Cognitive Dissonance

Cognitive Dissonance
July 27, 2024 by subhrashis

Would you kill something because you feel empathy towards it? I don’t mean killing it to reduce its suffering, but just for the sake of killing it.

In a fascinating experiment conducted by psychologist Andy Martens, participants were led to believe they were killing insects by dropping them into a coffee grinder through a tube. Unbeknownst to the participants, the tube was designed to protect the bugs, safely secluding them in a hidden compartment.

Two groups were involved: one received a verbal introduction, while the other group had a more hands-on experience, physically dropping an insect into the grinder.

Before the experiment, each participant rated their perceived similarity to the bugs.

Those who believed they had already killed an insect during the introduction were more likely to continue killing more bugs. Crucially, this effect occurred only for those who felt some empathy or similarity with the insects.

Sounds counterintuitive? There is a good reason form this weird behaviour. It’s called cognitive dissonance – a psychological phenomenon that occurs when an individual experiences discomfort or tension due to thoughts, beliefs, or attitudes that contradicts with his or her perspective.

Essentially, the more participants empathized with the bugs, the greater their discomfort at having killed one. The only way to reduce the conflict created from this cognitive dissonance was to reframe the narrative and believe that killing bugs was good. This led to a response of further insect extermination.

This phenomenon suggests that when we recognize morally troubling behavior, we may paradoxically engage in it more frequently. If you care about climate and have to do things that are not good for the climate, you may end up doing it more. If you love someone and unintentionally caused them pain, you may find more reason to cause pain and spoil the relationship. Such predictably irrational behaviour is more common than we think.
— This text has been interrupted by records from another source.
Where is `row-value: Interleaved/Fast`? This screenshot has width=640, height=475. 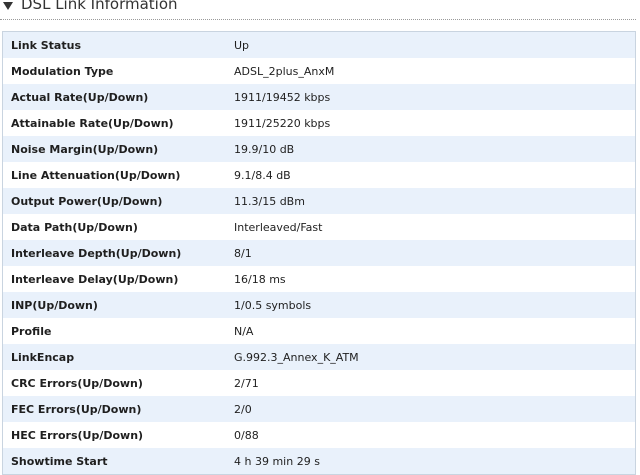
row-value: Interleaved/Fast is located at coordinates (278, 227).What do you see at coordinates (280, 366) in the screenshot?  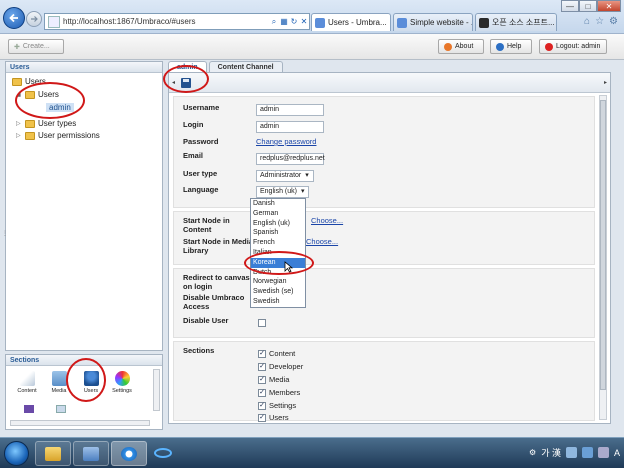 I see `section-checkbox-developer: ✓ Developer` at bounding box center [280, 366].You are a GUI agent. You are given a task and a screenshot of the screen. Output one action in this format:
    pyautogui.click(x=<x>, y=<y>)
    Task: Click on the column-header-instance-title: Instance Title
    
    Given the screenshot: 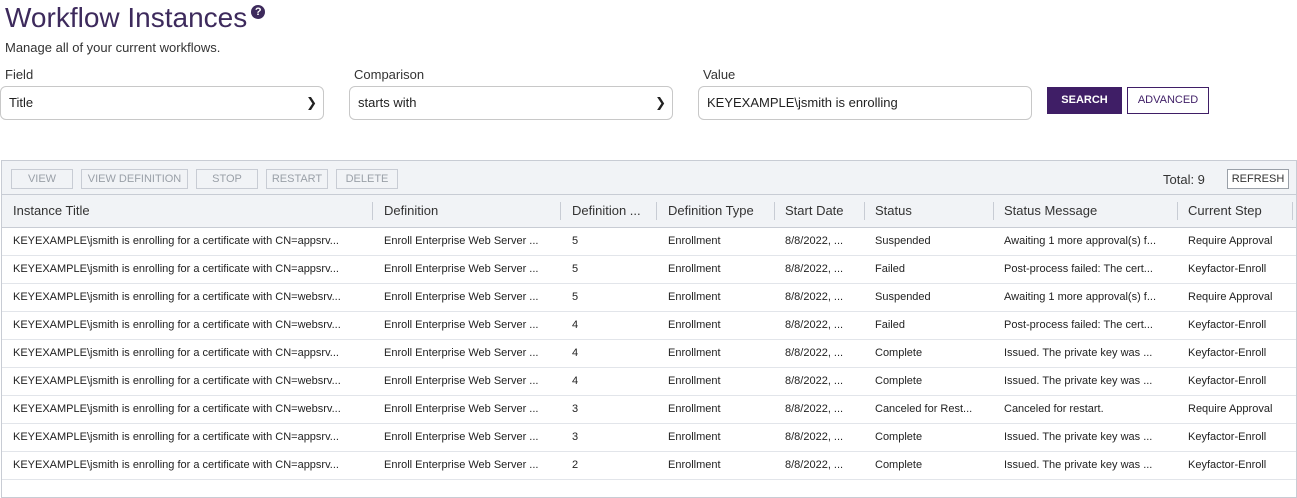 What is the action you would take?
    pyautogui.click(x=187, y=211)
    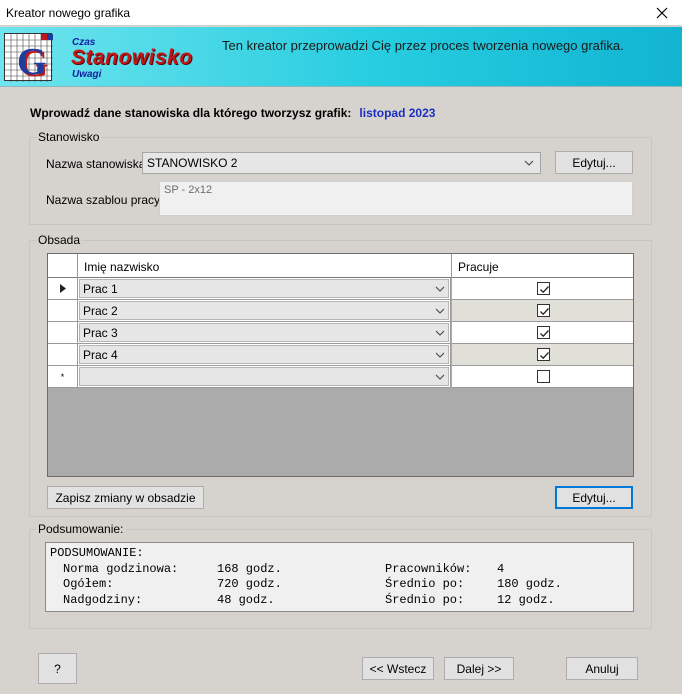 Image resolution: width=682 pixels, height=694 pixels. I want to click on summary-label: Pracowników:, so click(428, 569).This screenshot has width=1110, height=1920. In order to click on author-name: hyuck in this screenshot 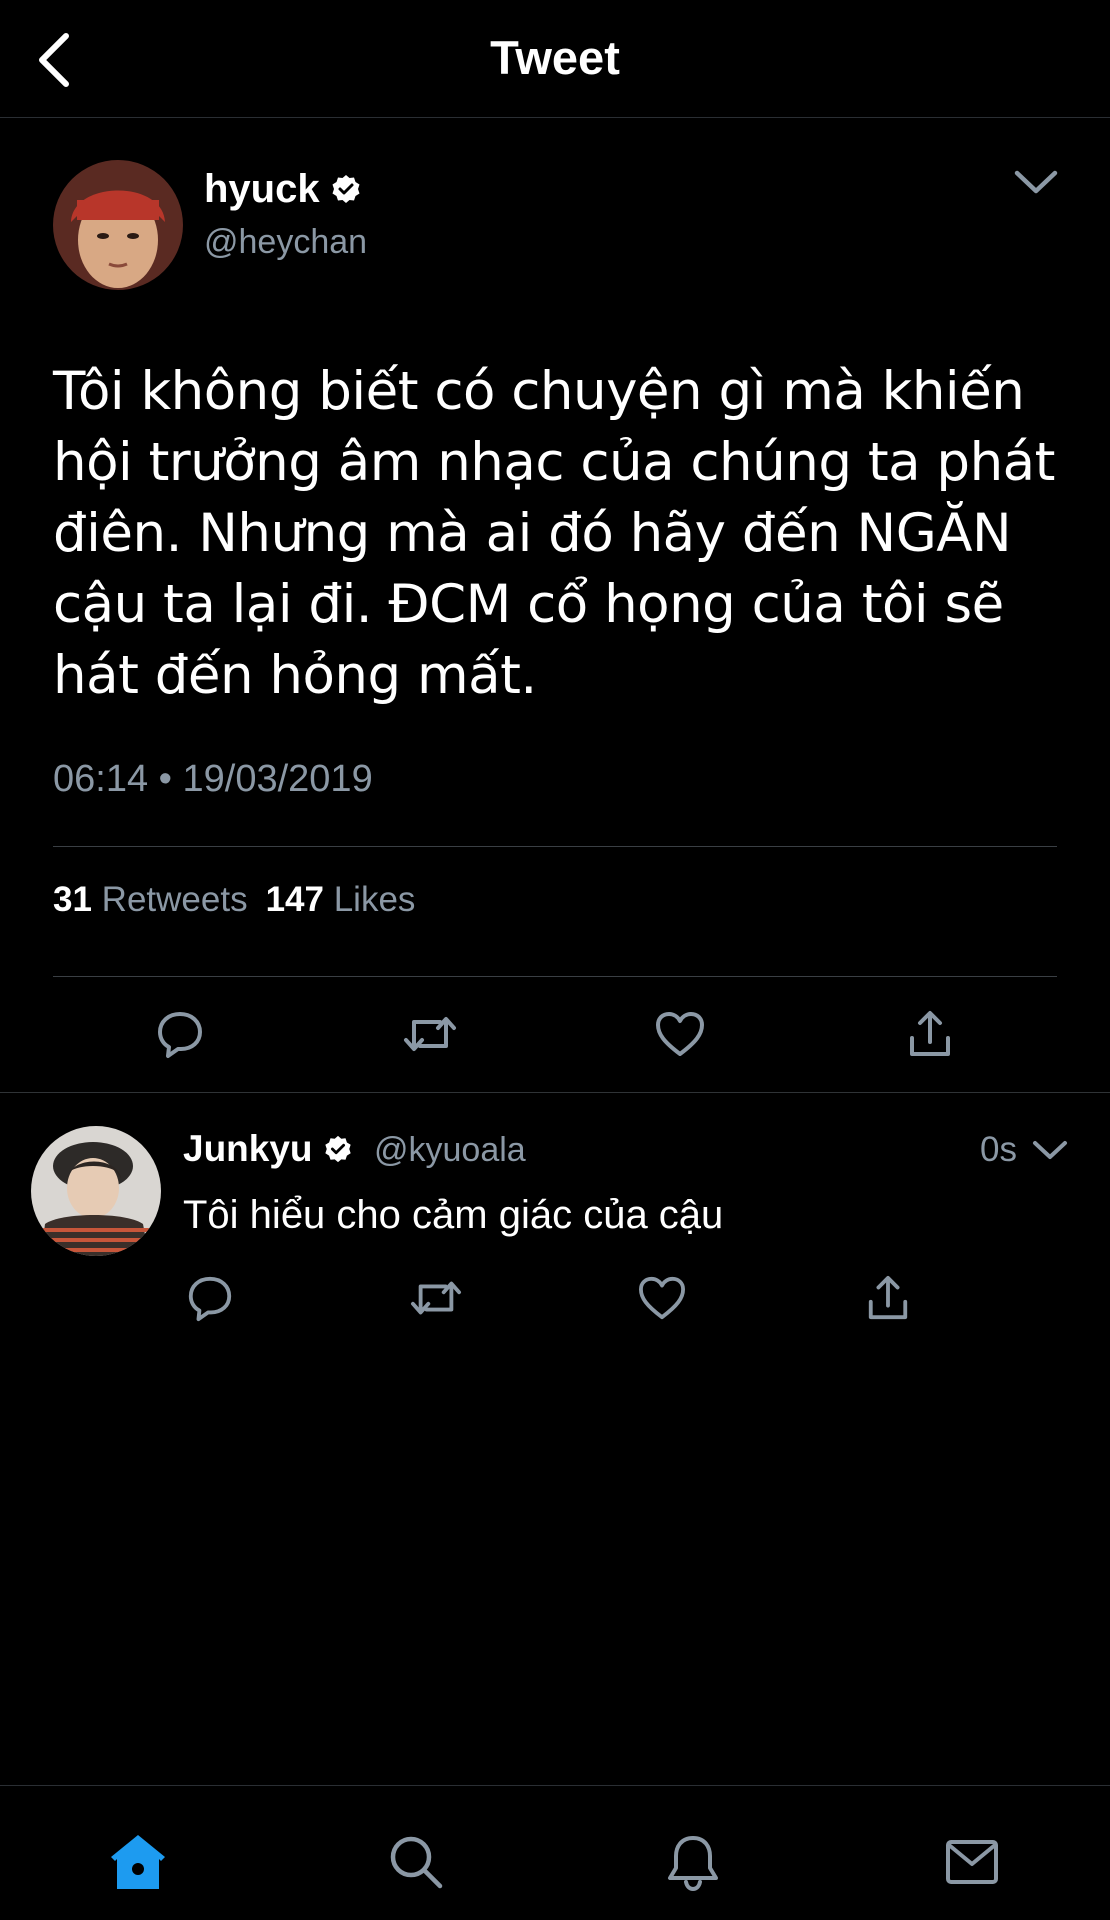, I will do `click(283, 189)`.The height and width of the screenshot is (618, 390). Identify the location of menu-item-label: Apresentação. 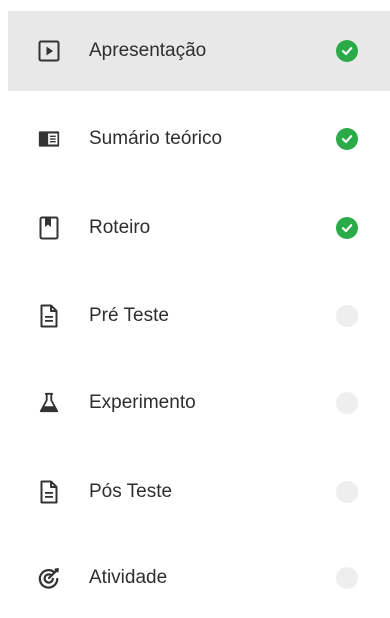
(148, 50).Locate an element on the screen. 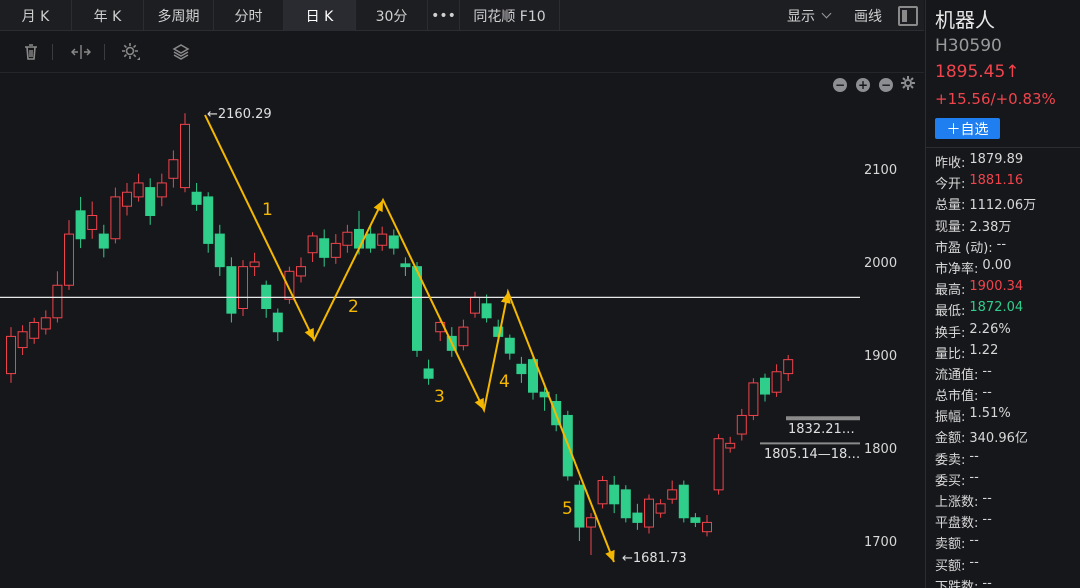  tab-f10: 同花顺 F10 is located at coordinates (510, 16).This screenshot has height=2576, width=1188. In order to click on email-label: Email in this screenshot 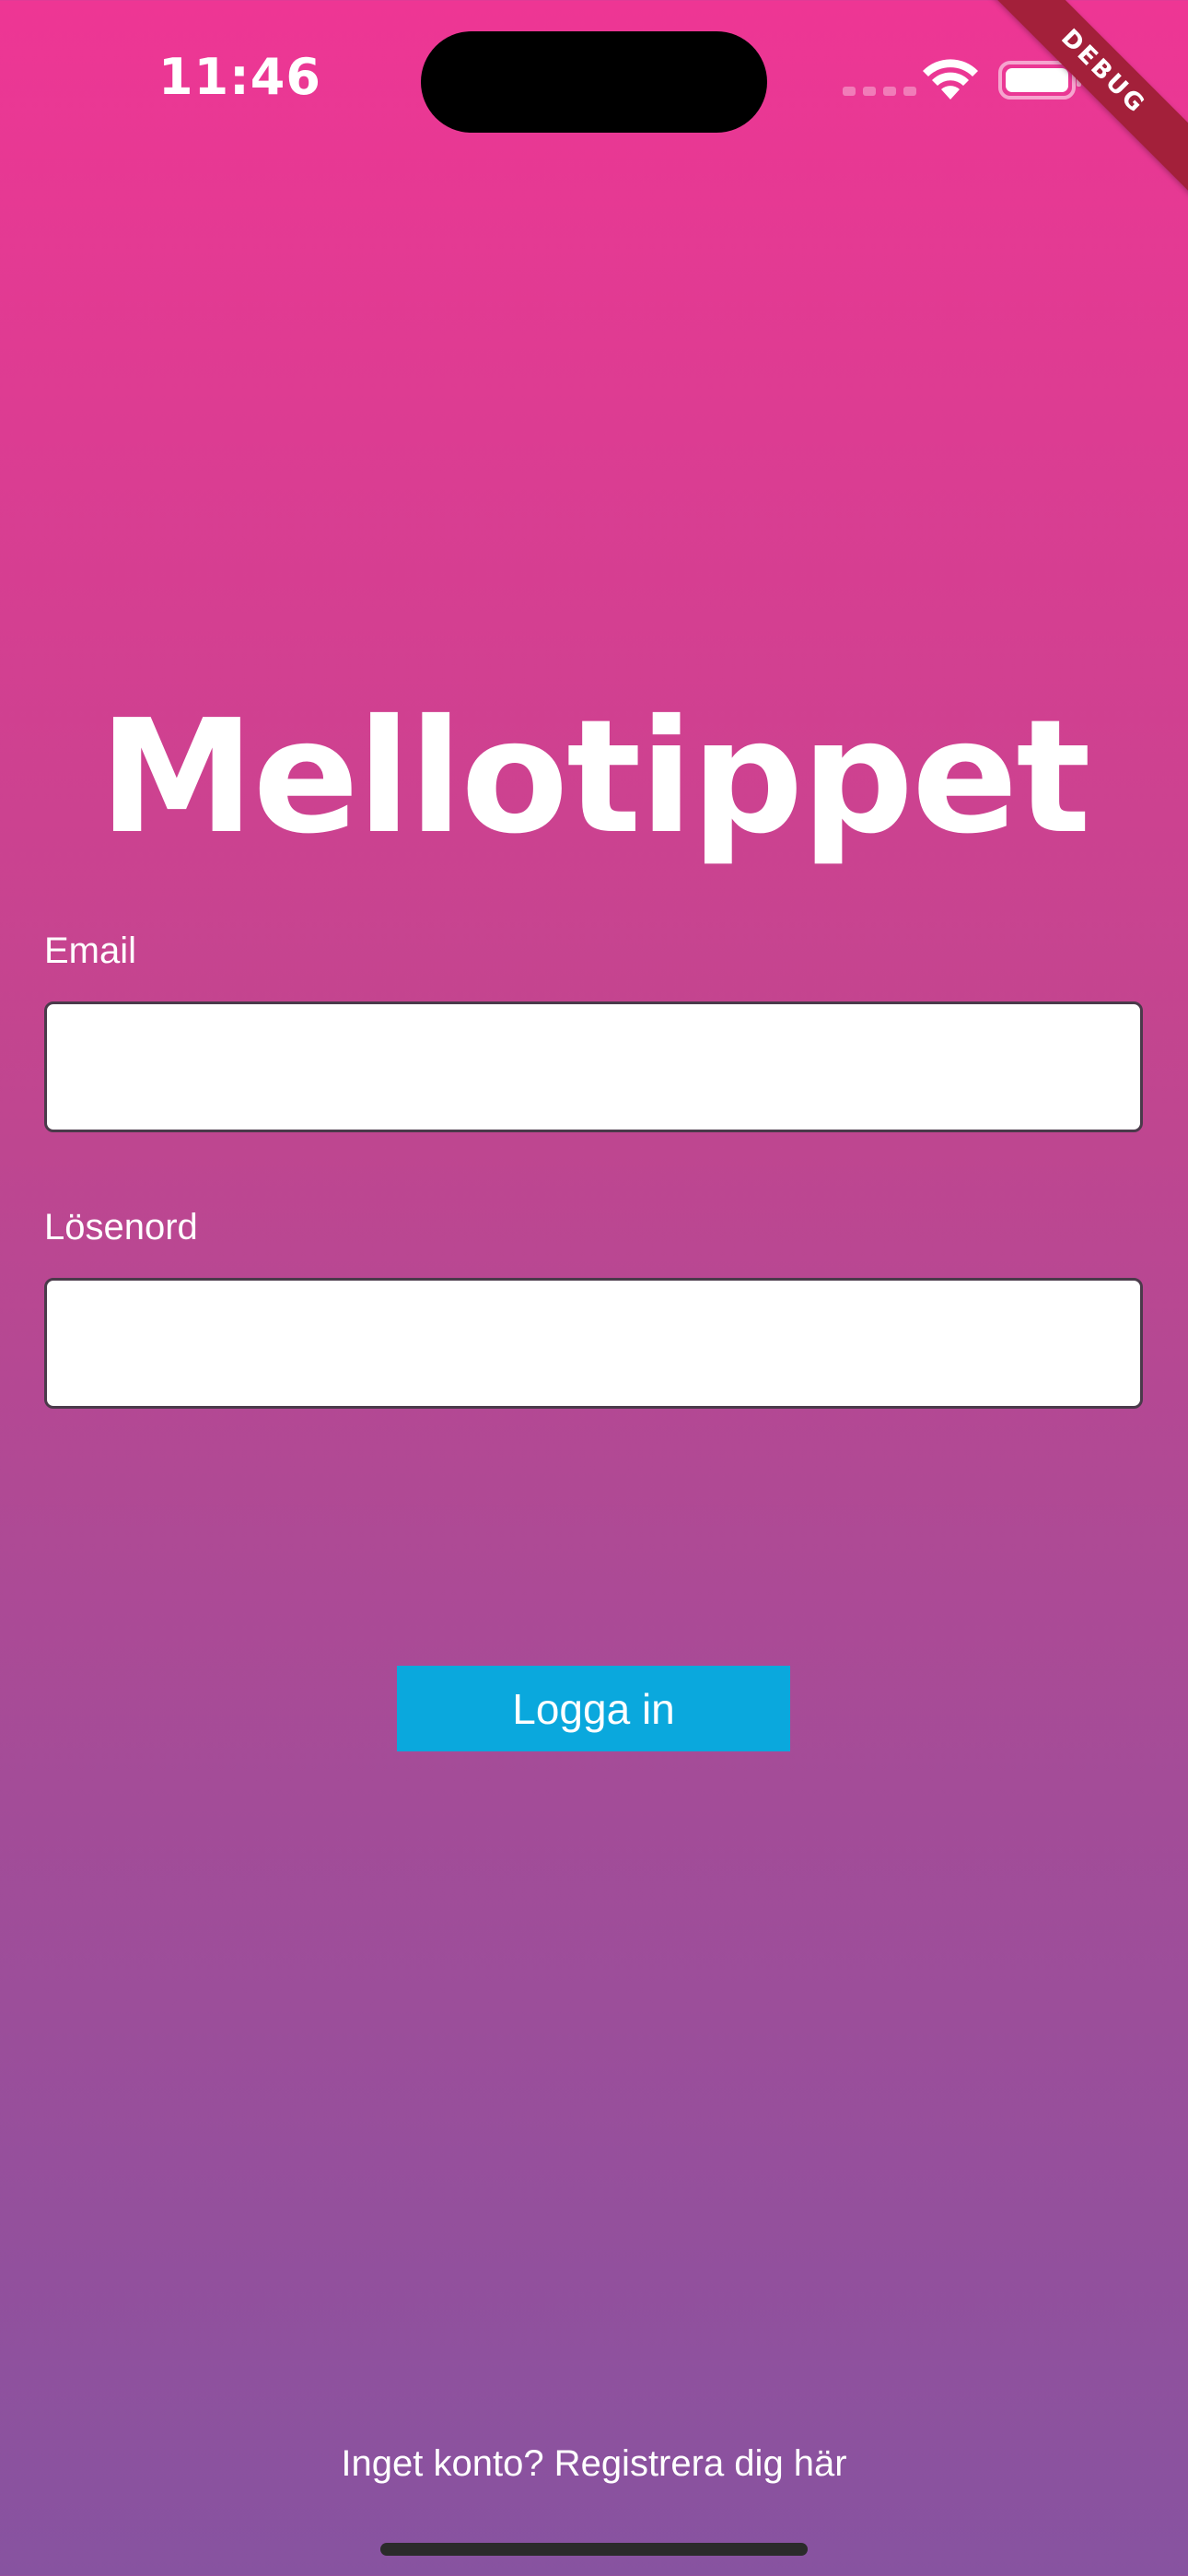, I will do `click(90, 951)`.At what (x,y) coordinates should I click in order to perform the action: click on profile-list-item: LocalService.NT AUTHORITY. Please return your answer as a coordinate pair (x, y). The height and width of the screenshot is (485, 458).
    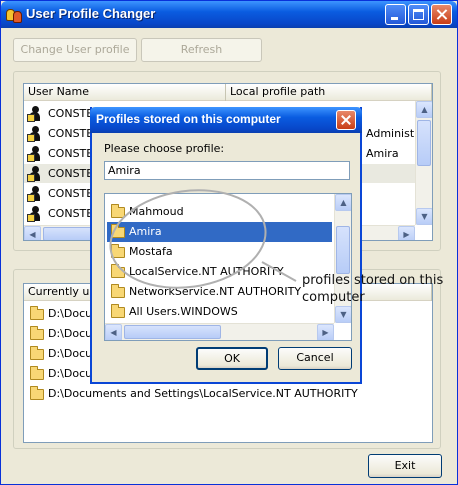
    Looking at the image, I should click on (220, 272).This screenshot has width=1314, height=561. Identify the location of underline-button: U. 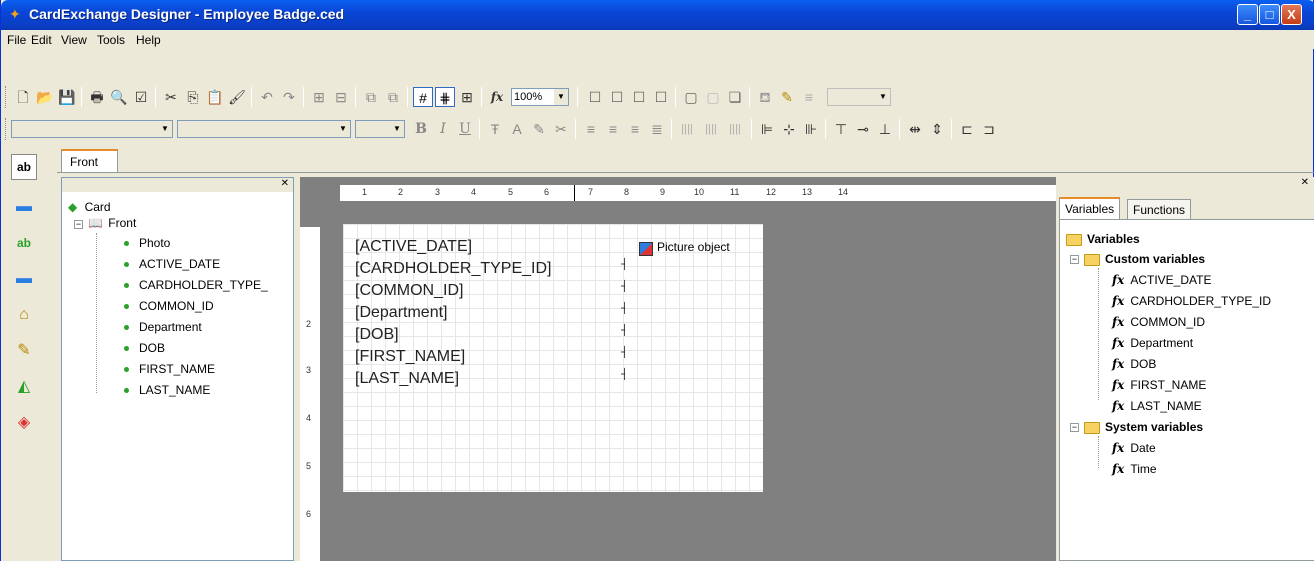
(465, 129).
We are a paradoxical creature. We are animals having all the necessary wild animal instincts that helped us survive, yet our history is such that we evolved imagination, compassion, empathy and morality to form in-groups which was required to survive as well. Our survival depended on cooperation as well as wars, on betrayal as well as trust, on hunting animals as well as petting them, on love as well as hate. Contradiction is being human.